In his latest work, Michael Pollan explores humans' relationship with three plants: The Poppy, Coffee, and Mescaline. "This is Your Mind on Plants" is loaded with scientific information, cultural history, and anecdotes of Pollan's run-ins with these three plants, which ranges from the criminally adjacent when trying to divine what it is legally permissible to do with a poppy plant (the laws wander quickly into shades of grey) - to the hilarious when Pollan realizes that the best way to study caffeine will be to give it up which promptly jeopardizes the entire project of the book.
"How can you possibly expect to write anything when you can't concentrate? That's pretty much all writers do: take the blooming multiplicity of the world and our experience of it, literally concentrate it down to manageable proportions, and then force it through the eye of a grammatical needle one word at a time."

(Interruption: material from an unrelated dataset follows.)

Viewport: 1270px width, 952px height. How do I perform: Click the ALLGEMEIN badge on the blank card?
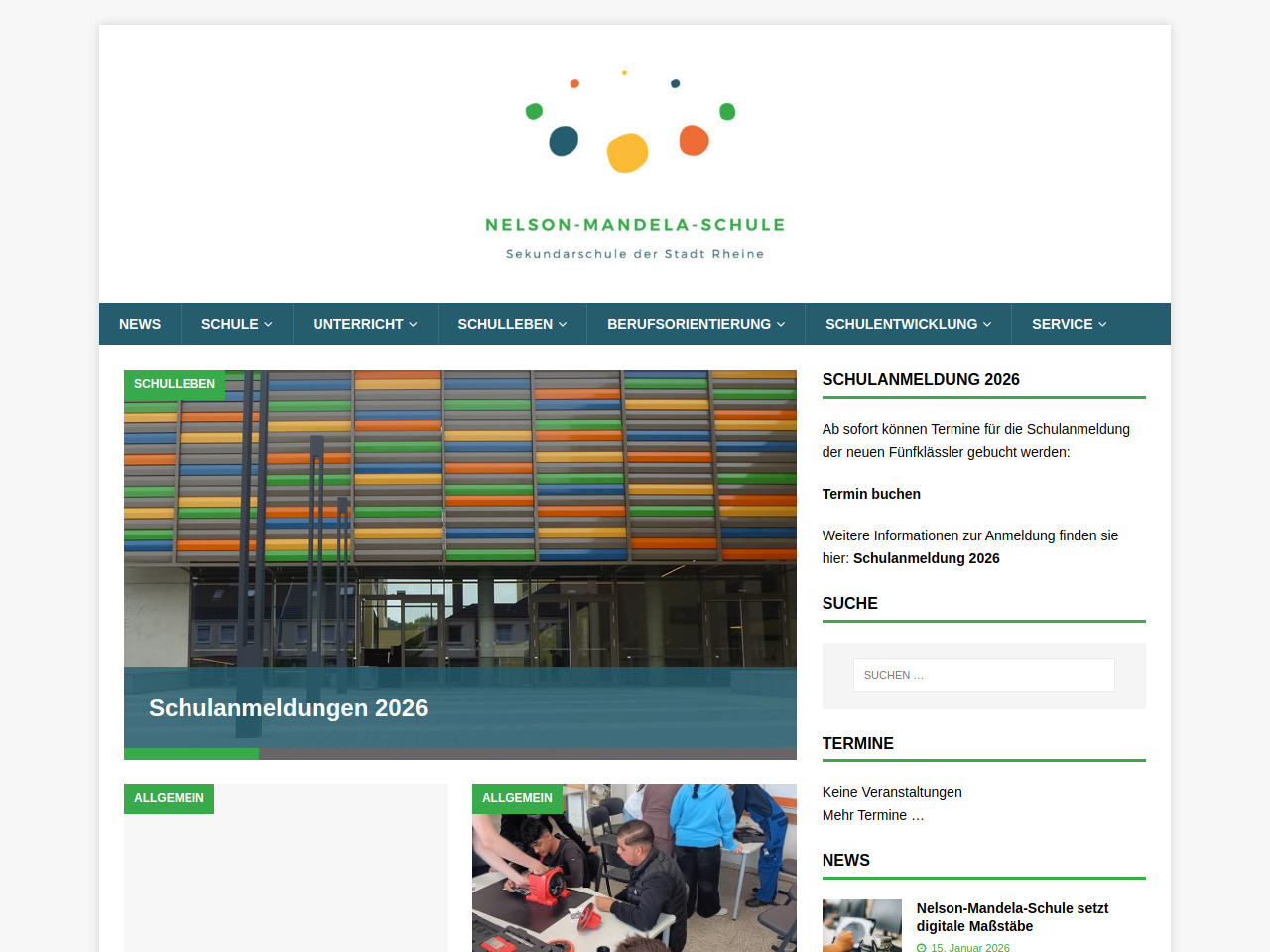point(169,798)
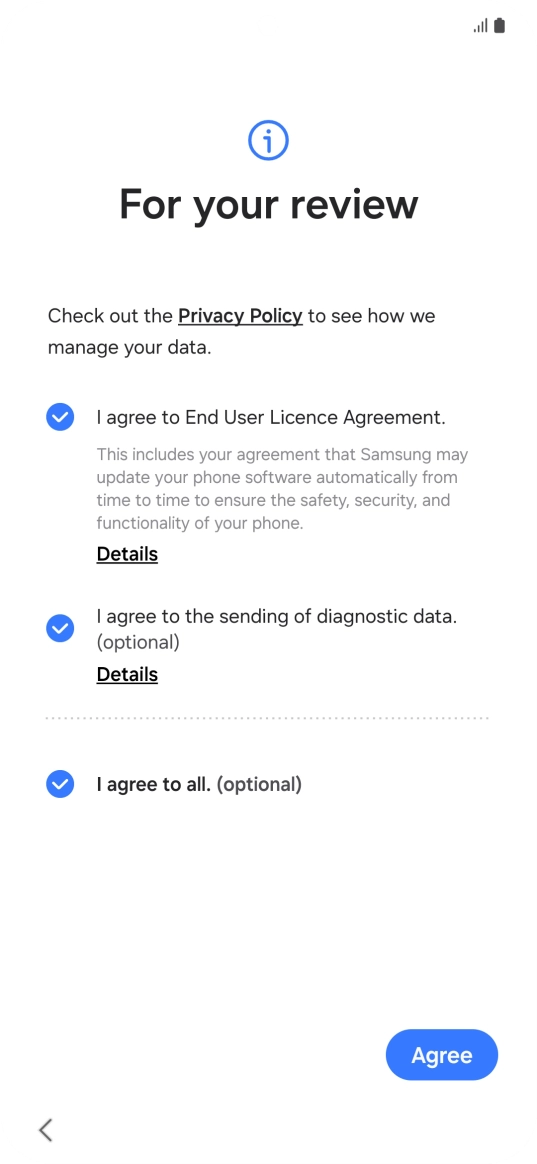The image size is (537, 1164).
Task: Tap the blue info circle icon
Action: point(268,140)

― Michael Pollan, This is Your Mind on Plants
As is typical of Pollan's writing, the book is a joy to read and flys by quickly as he leads the reader through the machinations of his research. In particular, I found his examination of the poppy, its laws, and the larger story and consequences of the War on Drugs to be mind-blowing. But unfortunately, the profundity of that mistaken approach continues to ripple through our society. I'm not sure when we will ever come to grips with the immeasurable harm we've done to ourselves by framing our relationship with these compounds as a war. The antecedents of the War on Drugs are precisely as dark and cruel as you might imagine:
"Ehrlichman [Council and Assistant to President Nixon on Domestic Affairs]  explained that the Nixon White House "had two enemies: the antiwar left and black people. . . . We knew we couldn't make it illegal to be either against the war or black, but by getting the public to associate the hippies with marijuana and blacks with heroin, and then criminalizing both heavily, we could disrupt those communities. We could arrest their leaders, raid their homes, break up their meetings, and vilify them night after night on the evening news. Did we know we were lying about drugs? Of course, we did."
― Michael Pollan, This is Your Mind on Plants
One of the great revelations of the book is how arbitrary and strange our laws and norms around these compounds are. People are at once powerfully drawn to these plants and their effects. Yet, our culture has surrounded these substances with taboos that warp our thinking and make it impossible for our society to see and discuss the potential of a more appropriate relationship. "Why do we go to such great lengths to seek these shifts in consciousness, and then why do we fence that universal desire with laws and customs and such fraught feelings?" Pollan asks. 
In this latest book, Pollan is re-treading some of the same ground he covered in "How to Change Your Mind," which explores psychedelics, their history, their place in our culture, and their vast potential as treatment and even cure; if we could jettison our old fears and calcified thinking on what a healthy relationship to compounds like LSD, Psylociben, and other psychedelics could be. Still, "This is Your Mind on Plants" is a fascinating read. It raises pertinent questions about the human relationship to these molecules, which, to be fair, is the overarching theme of Pollan's work anyway. 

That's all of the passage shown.